Fotograf Canan P. öyle sevdim ki bu fotografi, herseyi anlatiyor.
Ve söyle yazmisti, "Love is what we need"
Evet, ihtiyacimiz olan tek sey, SEVGI..
Bloglar sessizleşti deniliyor.. Evet, ama normal değil mi? Hepimizin kafasına vurulan bir tokmak gibiydi bu darbe "girişimi". Darbe denince bi duracaksın. Adı üstünde, "darbe" içinde ne acılar taşıyor. Baskılar, işkenceler, ölümler, kayıplar. Türkiye darbeler ülkesi. En son 12 Eylül darbesinde çocuktum, ve yenice Almanya'ya gelmiştim. O zamanlar uydular yoktu, dolayısı ile tv ve akıllı telefonlar olmadığı gibi, Türkiye'yi sabit ev telefonundan aradığımızda saatlerce numara çevirirdik. Sıfır Sıfır doksan. Çevirmeli telefonun en sonunda yer alan numaralar. Uzun uzun çevirirsin. Sonnra şehir kodu, sonra ev numarası. Çevir Allah çevir. Düşmez numara. Bir saat boyunca telefon başında bekler, yüzlerce kez o numaraları çevirirdik. Bi ara çalardı telefon. İşte o an sanki Loto'da 6 tutturmuş gibi sevinirdik. Bir elimizde ahize, diğer elimizle "tamam, tamam, "çalıyor" der gibi aşağı yukarı sallayarak işaret dili kullanırdık. Karşımızda duran buna inanmaz, şaka yaptığımızı sanırdı. Şimdi ise bunları yazıyor olmam şaka gibi.
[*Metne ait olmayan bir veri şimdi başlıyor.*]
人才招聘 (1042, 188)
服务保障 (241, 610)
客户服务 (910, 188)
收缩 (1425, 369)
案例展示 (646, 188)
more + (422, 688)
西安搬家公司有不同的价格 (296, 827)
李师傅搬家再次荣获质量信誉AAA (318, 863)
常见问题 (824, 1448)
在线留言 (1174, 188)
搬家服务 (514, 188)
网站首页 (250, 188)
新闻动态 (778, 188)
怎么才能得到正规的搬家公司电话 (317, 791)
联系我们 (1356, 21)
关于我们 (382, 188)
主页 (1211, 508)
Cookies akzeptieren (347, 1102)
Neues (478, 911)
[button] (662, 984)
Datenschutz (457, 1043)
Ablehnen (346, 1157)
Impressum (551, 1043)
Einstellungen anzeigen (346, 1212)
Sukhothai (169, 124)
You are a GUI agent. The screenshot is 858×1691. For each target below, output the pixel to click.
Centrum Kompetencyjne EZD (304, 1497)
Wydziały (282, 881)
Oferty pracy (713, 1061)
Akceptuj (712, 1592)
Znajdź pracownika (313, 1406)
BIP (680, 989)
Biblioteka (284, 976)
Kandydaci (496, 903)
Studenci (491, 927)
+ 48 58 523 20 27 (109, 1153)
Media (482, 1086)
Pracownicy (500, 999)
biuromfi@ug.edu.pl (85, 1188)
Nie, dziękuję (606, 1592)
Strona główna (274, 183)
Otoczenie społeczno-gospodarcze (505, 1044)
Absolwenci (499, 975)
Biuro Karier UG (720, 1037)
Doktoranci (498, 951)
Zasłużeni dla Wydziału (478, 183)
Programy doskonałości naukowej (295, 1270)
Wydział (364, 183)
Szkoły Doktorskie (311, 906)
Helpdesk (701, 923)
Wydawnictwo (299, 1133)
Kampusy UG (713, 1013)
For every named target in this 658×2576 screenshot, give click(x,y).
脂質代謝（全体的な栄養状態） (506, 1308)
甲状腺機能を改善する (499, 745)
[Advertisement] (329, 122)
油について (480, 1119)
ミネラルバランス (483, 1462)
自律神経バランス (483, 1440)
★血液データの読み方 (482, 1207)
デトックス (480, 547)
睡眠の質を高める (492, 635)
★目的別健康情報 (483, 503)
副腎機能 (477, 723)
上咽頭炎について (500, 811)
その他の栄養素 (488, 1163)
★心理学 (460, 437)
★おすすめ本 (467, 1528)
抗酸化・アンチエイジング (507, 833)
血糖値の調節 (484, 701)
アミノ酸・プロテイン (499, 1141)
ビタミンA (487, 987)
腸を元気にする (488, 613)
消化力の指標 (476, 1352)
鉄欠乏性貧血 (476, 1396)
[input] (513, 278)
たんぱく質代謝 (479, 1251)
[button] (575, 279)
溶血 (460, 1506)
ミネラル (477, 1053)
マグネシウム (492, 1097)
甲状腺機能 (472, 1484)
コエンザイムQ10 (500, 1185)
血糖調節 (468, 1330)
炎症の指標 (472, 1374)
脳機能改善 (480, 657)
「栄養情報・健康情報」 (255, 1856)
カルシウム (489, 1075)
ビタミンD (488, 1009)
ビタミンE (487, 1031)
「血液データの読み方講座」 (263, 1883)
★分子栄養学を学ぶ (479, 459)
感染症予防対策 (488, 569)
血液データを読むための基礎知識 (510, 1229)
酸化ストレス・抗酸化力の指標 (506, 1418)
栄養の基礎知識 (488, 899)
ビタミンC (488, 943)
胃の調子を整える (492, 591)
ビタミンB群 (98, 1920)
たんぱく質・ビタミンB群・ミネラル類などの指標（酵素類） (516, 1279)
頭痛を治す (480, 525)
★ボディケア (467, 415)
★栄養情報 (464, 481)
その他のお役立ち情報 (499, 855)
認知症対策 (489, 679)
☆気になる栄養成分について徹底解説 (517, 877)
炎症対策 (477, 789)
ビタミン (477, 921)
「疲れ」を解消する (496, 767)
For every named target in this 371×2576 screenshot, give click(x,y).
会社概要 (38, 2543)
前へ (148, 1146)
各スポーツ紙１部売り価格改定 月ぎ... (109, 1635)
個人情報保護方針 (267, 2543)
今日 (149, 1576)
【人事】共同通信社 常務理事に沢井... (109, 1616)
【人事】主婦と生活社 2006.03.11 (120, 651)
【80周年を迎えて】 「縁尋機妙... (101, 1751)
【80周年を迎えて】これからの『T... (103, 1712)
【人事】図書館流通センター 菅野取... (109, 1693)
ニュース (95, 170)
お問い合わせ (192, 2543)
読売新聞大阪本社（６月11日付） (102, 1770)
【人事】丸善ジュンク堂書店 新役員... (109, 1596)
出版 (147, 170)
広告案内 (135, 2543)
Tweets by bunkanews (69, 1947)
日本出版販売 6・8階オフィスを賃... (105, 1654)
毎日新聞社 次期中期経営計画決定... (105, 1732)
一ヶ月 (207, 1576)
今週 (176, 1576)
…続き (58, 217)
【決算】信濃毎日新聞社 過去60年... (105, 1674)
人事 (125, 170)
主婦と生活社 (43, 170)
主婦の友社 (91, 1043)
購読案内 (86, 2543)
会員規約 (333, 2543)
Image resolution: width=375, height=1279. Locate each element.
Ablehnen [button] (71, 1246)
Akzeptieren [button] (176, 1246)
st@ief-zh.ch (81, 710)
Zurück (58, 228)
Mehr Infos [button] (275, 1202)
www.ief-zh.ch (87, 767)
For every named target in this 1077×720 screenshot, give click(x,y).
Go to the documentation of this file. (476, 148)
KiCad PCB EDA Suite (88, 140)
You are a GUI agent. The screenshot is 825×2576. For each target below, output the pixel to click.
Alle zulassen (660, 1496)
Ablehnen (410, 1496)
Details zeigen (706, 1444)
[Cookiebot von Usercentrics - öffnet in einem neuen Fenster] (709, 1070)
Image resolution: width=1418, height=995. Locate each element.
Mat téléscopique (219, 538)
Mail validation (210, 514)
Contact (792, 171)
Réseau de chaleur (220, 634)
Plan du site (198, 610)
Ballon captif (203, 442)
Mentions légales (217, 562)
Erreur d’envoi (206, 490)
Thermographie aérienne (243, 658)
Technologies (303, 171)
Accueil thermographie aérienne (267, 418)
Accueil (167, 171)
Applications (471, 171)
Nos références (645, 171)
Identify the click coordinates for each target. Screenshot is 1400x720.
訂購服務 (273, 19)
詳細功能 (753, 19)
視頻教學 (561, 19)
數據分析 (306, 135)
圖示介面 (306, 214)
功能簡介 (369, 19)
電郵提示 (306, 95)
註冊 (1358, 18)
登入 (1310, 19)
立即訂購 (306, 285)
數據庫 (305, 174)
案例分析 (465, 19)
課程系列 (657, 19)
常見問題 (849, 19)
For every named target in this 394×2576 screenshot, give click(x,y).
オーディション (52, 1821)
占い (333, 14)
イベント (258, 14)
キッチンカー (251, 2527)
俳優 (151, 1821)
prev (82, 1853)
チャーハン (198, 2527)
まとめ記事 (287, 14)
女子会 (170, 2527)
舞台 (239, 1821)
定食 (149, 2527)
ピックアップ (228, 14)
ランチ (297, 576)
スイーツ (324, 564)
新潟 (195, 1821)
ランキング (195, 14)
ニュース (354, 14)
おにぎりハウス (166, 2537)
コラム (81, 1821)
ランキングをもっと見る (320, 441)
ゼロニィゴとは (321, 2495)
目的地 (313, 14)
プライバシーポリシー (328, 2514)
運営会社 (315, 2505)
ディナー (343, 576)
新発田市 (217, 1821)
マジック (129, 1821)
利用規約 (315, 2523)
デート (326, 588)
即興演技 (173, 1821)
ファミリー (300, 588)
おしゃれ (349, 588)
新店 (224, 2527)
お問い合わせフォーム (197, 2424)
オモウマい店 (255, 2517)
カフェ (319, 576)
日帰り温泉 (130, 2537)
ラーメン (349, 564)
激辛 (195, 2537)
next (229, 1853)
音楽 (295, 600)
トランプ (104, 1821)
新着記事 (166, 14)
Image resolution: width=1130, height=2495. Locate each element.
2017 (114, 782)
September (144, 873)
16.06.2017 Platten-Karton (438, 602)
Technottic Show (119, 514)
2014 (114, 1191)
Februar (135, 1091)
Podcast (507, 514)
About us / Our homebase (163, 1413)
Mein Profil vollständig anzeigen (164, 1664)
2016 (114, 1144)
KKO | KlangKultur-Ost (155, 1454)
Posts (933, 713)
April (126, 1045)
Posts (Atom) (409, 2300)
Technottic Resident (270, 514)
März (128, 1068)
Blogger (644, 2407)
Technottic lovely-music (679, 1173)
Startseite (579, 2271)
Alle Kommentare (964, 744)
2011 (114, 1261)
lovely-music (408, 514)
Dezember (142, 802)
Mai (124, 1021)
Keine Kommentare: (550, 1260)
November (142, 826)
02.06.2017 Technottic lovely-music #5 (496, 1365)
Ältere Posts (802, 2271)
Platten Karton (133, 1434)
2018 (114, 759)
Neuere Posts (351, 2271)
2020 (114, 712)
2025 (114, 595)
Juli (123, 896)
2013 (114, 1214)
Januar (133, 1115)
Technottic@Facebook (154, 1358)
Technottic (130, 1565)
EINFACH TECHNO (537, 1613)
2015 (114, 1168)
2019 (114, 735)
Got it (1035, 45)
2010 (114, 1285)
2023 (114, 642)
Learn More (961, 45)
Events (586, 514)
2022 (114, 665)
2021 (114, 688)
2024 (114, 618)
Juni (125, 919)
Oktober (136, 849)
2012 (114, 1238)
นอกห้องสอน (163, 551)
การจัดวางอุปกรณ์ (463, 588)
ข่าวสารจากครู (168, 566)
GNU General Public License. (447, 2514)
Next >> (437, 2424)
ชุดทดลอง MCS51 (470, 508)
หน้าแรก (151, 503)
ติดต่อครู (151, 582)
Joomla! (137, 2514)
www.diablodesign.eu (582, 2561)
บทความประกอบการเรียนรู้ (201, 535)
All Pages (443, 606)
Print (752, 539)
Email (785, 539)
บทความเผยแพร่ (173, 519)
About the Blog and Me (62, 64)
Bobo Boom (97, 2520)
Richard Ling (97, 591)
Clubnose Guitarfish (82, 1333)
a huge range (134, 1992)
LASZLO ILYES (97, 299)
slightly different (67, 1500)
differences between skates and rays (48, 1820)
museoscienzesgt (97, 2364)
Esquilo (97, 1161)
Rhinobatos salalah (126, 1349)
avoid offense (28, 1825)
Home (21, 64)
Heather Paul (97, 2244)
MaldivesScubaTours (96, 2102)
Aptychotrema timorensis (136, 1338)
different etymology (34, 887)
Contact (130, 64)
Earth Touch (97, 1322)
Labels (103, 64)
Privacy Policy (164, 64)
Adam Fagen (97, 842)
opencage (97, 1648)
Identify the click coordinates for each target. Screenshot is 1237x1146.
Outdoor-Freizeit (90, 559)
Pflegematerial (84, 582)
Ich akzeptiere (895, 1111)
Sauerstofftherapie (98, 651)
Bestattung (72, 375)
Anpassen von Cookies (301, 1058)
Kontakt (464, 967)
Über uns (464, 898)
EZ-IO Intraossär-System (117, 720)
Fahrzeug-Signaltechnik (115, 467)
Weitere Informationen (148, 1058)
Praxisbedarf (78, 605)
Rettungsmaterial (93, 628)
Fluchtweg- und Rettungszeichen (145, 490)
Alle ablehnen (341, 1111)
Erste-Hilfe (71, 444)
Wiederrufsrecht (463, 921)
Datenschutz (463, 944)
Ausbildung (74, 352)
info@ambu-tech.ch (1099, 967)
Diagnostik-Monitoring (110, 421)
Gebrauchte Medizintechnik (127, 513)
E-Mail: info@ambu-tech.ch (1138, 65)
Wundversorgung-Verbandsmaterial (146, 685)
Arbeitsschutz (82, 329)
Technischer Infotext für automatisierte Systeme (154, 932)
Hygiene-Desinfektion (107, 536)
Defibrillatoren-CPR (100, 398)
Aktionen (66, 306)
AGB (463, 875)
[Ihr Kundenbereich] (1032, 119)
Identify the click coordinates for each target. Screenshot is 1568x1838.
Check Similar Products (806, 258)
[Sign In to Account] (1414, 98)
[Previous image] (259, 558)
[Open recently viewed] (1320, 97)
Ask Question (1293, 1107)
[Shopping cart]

Neyse, demen o ki, 12 Eylül darbesini ruhum bile duymadı, o zamanlar. Her iki haftada bir Cumartesl günleri 15 dakika bir yayın vardı, Alman Kanalı'nda. Almanca konuşulur Türkçe alt yazı olurdu. Haberden çok belgesel gibiydi. Birde Köln radyosu olurdu her akşam kırk dakika. Sanırım hala var. Kim dinliyor bilmiyorum. Eskiden Almanya'da yaşayan bütün Türkiyeliler bu yayını dinledi. Genelde akşam yemeği saatlerine denk gelirdi. Çalışanların işden gelme saati ile ilgiliydi belki. Çatal ve kaşık sesleri arasında önemli bir haber, yada bir türkü çıktığında memleket havası yükselir, bizim sesimiz susturulurdu. O çocuk ve bilinçsiz halimizle o haberlerden bir şey anlamazdık, ama türküler kulağımızda yer edinirdi.
Fakat 12 Eylül darbesi öyle derin yaşanmış ki, yankılarından biz bile etkilendik. Hem iyi etkilendik, hem kötü. O dönem bu olaylardan aranan bir sürü sol düşünceli insan Avrupa ülkelerine iltica etmişti. Onlarla tanışmış, ve onlardan dinlemiştik olanları.. Iyi tarafı o insanlarla tanışıp farklı dünya görüşüne sahip olduk. Onları dinledikçe kanım donuyordu. Sonra belgesellerde, dergilerde, kitaplarda, filmlerde, dizilerde, gördüm. Hiç biri yeterli değildi. Hiç biri duyduğum şeylerin bütününü kapsamıyordu. Hep kenarından, köşesinden değinilmiş bir konu gibiydi. Daha fazla filmler, daha geniş belgeseller, daha fazla bilgiler aktarılmalıydı. O zaman doğan çocuklar bugün 36 yaşında. Ve o çocuklar, yani bu günün yetişkinleri "darbe" nedir bilmiyor. Yaşamadan bilinmez tabi. Ama böyle ızdıraplı, böyle sancılı ve acılı bir dönem daha fazla aktarılmalıydı.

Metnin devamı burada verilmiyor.